Since lupus usually takes years to manifest why did Pagano think it may be linked to mesh?
“All I can tell you and other doctors have said if I didn’t have lupus before the mesh surgery and I got it afterward the mesh had to be implicated. I have a thyroid issue so every six months my blood was tested. No one ever found lupus.”
“I’ve got nothing to lose, I cannot even think, I’m getting worse and the lupus textbook symptoms were coming on like gangbusters. I knew I would be dead it was so fast. My sister said you’ve got to get this out,” says Pagano today.
More research followed and she found that despite what her mesh implant doctor had told her about the ease of removal, mesh was a permanent implant and not easily removed.

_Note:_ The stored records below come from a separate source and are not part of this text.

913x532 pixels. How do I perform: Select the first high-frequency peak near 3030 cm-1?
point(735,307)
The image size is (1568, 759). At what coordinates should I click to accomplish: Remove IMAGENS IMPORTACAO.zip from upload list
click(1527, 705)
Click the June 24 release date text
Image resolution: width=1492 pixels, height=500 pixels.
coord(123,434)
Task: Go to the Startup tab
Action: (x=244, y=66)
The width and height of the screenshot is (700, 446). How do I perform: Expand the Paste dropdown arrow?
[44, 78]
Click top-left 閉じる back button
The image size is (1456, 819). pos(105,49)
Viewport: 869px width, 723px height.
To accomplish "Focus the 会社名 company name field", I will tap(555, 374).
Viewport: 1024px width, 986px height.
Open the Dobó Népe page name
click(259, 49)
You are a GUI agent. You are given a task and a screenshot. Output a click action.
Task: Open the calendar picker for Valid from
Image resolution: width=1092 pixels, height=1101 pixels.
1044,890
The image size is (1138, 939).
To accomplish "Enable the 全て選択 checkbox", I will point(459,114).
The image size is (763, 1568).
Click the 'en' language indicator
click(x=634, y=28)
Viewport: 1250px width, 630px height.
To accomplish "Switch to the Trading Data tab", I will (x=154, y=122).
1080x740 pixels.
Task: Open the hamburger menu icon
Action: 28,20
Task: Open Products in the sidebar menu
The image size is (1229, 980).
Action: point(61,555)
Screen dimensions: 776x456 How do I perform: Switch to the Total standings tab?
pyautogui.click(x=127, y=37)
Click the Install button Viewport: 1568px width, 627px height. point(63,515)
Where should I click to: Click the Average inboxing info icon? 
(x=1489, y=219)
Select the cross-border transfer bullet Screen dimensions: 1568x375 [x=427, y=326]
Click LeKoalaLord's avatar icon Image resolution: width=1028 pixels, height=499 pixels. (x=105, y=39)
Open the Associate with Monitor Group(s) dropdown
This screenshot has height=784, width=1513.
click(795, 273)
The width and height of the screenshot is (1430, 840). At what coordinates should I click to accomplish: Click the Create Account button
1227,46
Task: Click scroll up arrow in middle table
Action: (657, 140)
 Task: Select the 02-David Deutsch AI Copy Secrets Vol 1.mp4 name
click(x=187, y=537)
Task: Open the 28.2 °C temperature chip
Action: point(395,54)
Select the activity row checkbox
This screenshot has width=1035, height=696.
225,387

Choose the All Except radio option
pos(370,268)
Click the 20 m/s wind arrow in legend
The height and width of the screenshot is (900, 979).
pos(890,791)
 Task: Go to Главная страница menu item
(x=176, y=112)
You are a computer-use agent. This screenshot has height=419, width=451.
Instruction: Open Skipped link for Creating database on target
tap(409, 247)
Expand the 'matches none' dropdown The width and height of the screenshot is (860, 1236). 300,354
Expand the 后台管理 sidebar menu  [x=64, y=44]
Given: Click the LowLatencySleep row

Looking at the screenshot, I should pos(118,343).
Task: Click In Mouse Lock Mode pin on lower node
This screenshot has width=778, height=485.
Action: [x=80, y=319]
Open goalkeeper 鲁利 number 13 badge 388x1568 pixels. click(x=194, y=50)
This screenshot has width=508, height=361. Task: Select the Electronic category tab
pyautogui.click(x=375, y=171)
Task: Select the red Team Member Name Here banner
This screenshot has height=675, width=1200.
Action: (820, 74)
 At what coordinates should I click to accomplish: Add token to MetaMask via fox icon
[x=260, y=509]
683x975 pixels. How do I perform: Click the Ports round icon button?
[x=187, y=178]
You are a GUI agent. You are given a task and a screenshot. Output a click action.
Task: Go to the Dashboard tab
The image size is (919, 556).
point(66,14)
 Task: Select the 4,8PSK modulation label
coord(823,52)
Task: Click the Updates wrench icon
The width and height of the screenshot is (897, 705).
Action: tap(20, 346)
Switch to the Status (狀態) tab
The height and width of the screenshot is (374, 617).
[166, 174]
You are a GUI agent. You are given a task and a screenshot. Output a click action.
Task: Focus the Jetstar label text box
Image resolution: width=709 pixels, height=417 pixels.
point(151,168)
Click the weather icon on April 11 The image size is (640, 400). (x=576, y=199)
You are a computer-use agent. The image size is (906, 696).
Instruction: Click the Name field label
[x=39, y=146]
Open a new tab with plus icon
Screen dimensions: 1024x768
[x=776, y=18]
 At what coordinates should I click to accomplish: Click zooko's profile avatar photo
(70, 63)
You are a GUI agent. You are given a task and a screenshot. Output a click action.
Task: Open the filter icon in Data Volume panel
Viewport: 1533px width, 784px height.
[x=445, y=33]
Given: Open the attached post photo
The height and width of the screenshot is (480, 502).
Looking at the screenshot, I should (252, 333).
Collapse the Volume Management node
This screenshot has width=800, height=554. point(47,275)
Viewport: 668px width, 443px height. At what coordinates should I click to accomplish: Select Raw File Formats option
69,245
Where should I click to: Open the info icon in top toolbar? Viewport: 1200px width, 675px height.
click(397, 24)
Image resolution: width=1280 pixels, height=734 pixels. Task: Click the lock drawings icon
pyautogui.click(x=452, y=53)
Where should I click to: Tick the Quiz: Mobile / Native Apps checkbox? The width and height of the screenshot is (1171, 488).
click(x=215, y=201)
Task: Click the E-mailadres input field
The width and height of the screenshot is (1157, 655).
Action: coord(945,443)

“I had to be extra careful to make sure the doctor I chose to perform the removal of the mesh was skilled in this area, which was not easy to find out.” A patient advocate gave Pagano the name of Dr. C. Y. Liu who was working out of Lenox Hill Hospital in New York City, though he also practices in Chattanooga, TN. More on Dr. Liu here.
The mesh remains in the New York hospital vault.
Pagano recounts Dr. Liu removed the mesh on September 4th, 2012, “And within one week I was able to think again. My 12-yr-old daughter said ‘Mommy I forgot what you were really like.’ I could speak to her without that sharp edge from the thorn in my head.”
Pagano says feels much improved from before. Her headache went away within one week. The rash went away and she doesn’t run a fever anymore, but there is the residual pain like an ice pick in her pelvic region. The surgeon said there was a lot of scar tissue left in the area after the mesh removal.
She still has incontinence, but what’s worse is she still has SLE Lupus and Raynaud’s disease as confirmed by a positive ANA and Anti-DNA tests.
Doctors will monitor Pagano’s blood work and progress over the next year or so to see if she’s able to get the lupus under control. In the meantime her sister has found on the FDA’s adverse event database at least six other mesh-injured women also developed lupus. Men with hernia implants also using polypropylene mesh have also reported autoimmune disease followed.
Together she and her sister are researching the components of mesh and what chemicals it contained which may have triggered the lupus in the first place.
Chemical exposure has been reported to trigger lupus such as TCE, the toxic industrial solvent, used to degrease airplanes at one time. They’ve found evidence trichloroethylene (TCE) was used to clean mesh in at least one study.
Looking for Others
“Hopefully telling my story, describing my symptoms, and sharing my progress will help other people suffering to be diagnosed sooner rather than later. It seems the medical community loves to tell sick people they are crazy!”
Pagano is starting a website www.GetTheMeshOut.com which she hopes to register as a nonprofit organization to help raise funds for people who cannot afford surgery to remove mesh. She hopes to hear from others suffering from autoimmune disease after their mesh implant surgery.
“Big Pharma refuses to do the testing necessary to link the Mesh to auto-immune diseases like lupus, so it is up to us Meshie’s suffering with auto-immune issues to band together as a quorum of common suffers who cannot be ignored.”